Stateful UTF-8 decode (lines 284 to 294)
cpython 3.14 @ ab2d84fe1023/Modules/_codecsmodule.c#L284-294
The stateful variant is used by StreamReader and incremental decoders. When
final is False, the decoder stops at the last complete character, leaving
any trailing partial sequence to be fed in the next call:
static PyObject *
_codecs_utf_8_decode_impl(PyObject *module, Py_buffer *data,
const char *errors, int final)
{
Py_ssize_t consumed = data->len;
PyObject *decoded = PyUnicode_DecodeUTF8Stateful(
data->buf, data->len, errors,
final ? NULL : &consumed);
return codec_tuple(decoded, consumed);
}
When final is True, consumed is passed as NULL which tells
PyUnicode_DecodeUTF8Stateful to treat a trailing incomplete sequence as an
error. When final is False, consumed is updated to the number of bytes
actually decoded, and codec_tuple returns that smaller count so the caller
can resume from the correct position.
gopy mirror
Basic UTF-8 and ASCII encode/decode is handled natively in the gopy codecs
package.
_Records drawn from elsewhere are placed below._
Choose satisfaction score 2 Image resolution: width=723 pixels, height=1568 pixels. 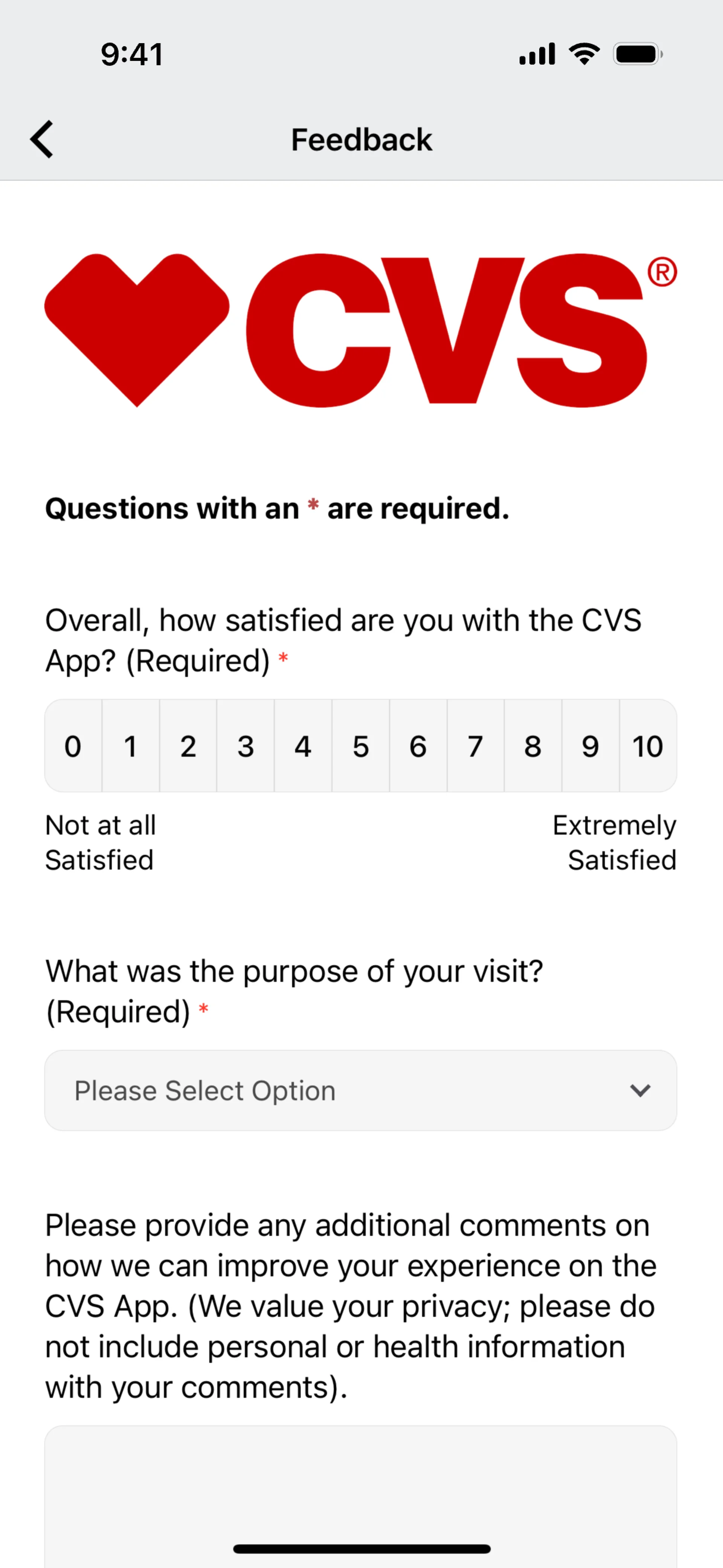188,746
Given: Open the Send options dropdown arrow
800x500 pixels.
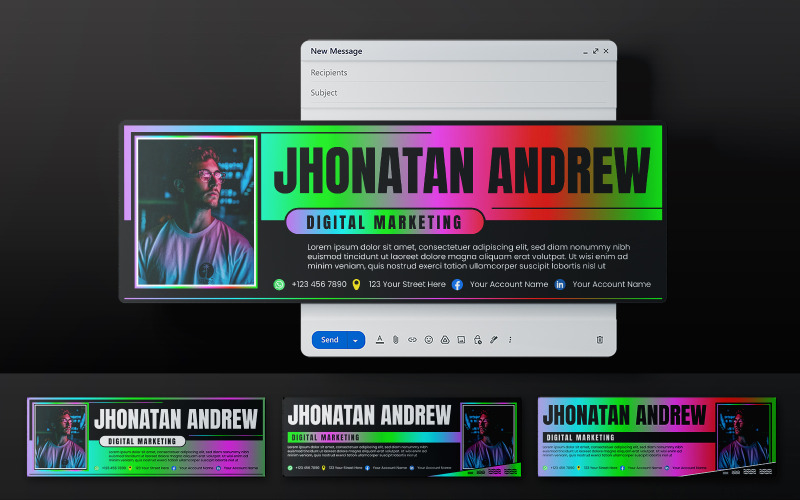Looking at the screenshot, I should 356,340.
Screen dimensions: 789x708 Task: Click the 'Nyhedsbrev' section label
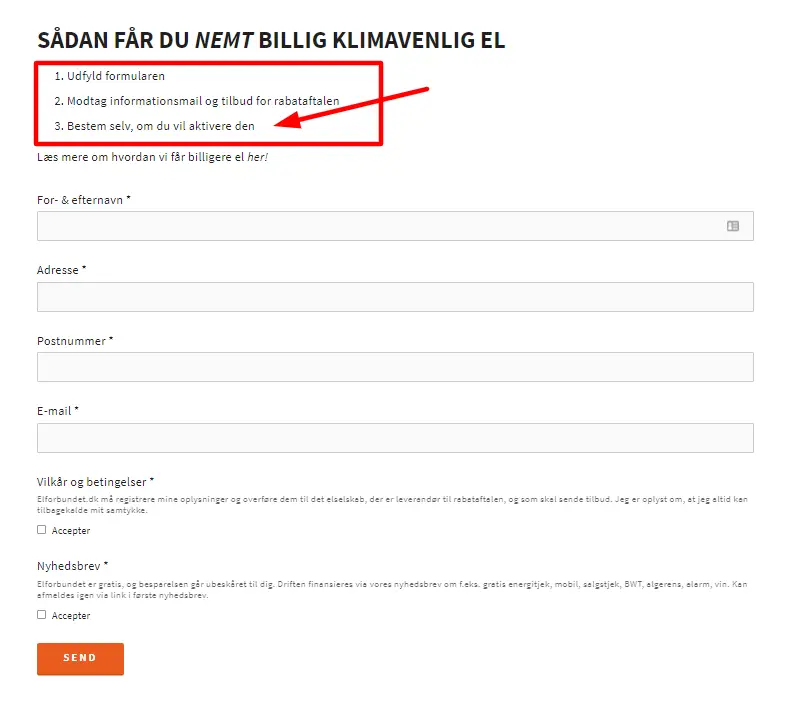[x=72, y=566]
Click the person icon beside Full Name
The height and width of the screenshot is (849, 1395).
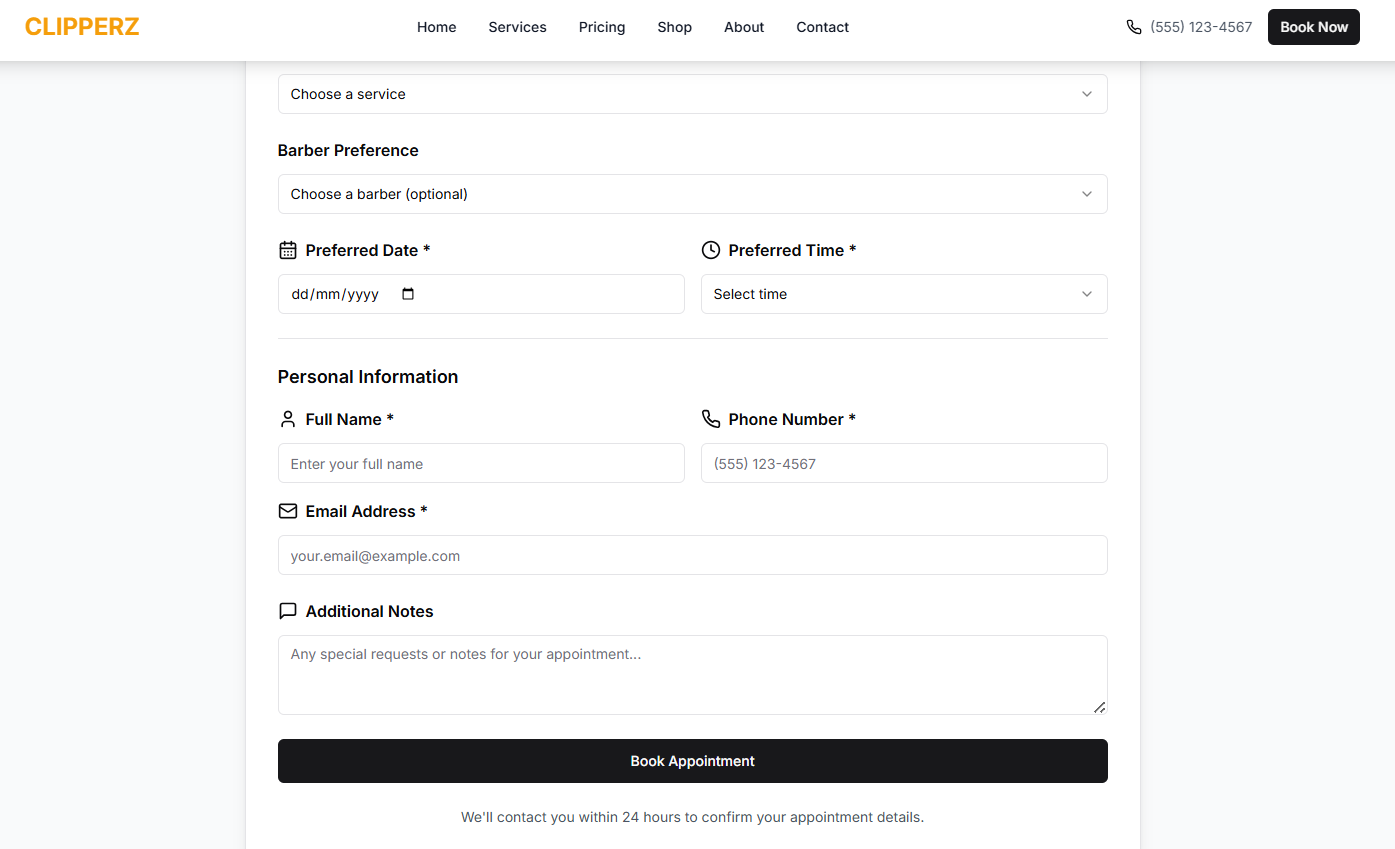coord(288,419)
The full codec registry, error-handler registry, and the remaining
built-in codecs (UTF-16, UTF-32, UTF-7, Latin-1, charmap, escape variants) are
pending.
CPython 3.14 changes
3.14 added _codecs.unregister (lines 83-92) as the public counterpart to the
previously private _PyCodec_Unregister, letting users remove search functions
registered at runtime. It also added _codecs._unregister_error (lines 1000-1005)
to complement register_error, following the same pattern. Both additions carry
the Py_mod_gil = Py_MOD_GIL_NOT_USED slot introduced for free-threaded builds.